◆ WORK TO BE COMPLETED:
Using the line with "Given: Close the interval statistics panel" as your starting point, transcribe it and each line beneath it word for word until the records run out, without pictures.

◆ LISTED RECORDS:
———
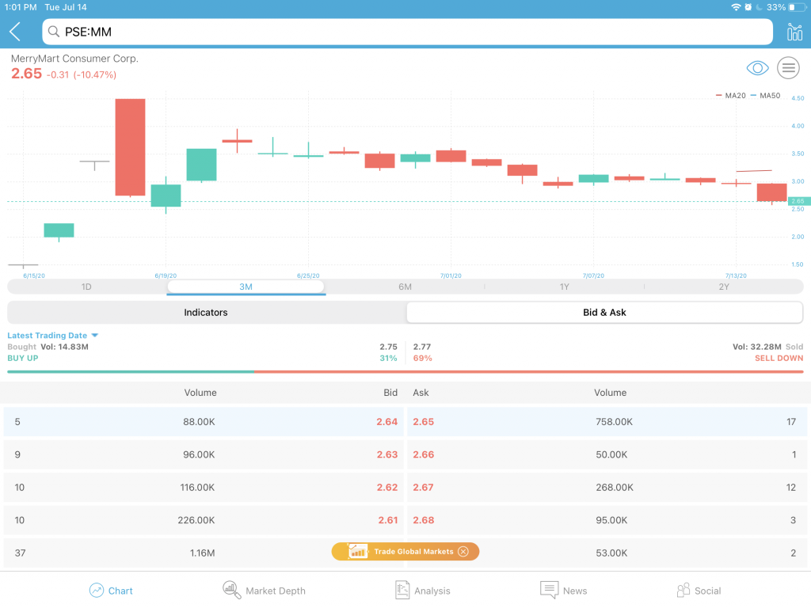The image size is (811, 608).
Task: Open the Analysis icon in bottom bar
Action: 402,590
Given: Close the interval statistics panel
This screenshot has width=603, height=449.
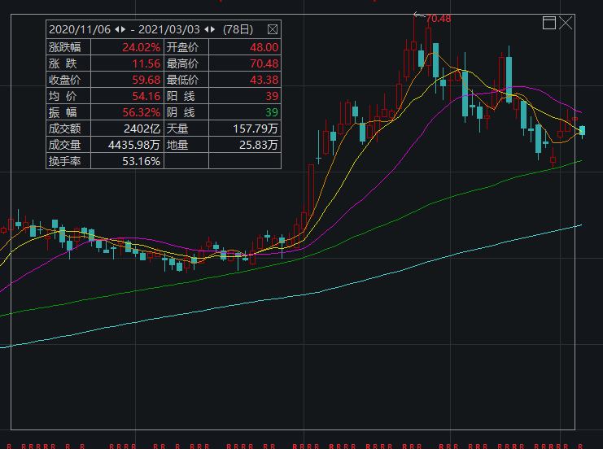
———
◆ OUTPUT:
Given: Close the interval statistics panel
This screenshot has width=603, height=449.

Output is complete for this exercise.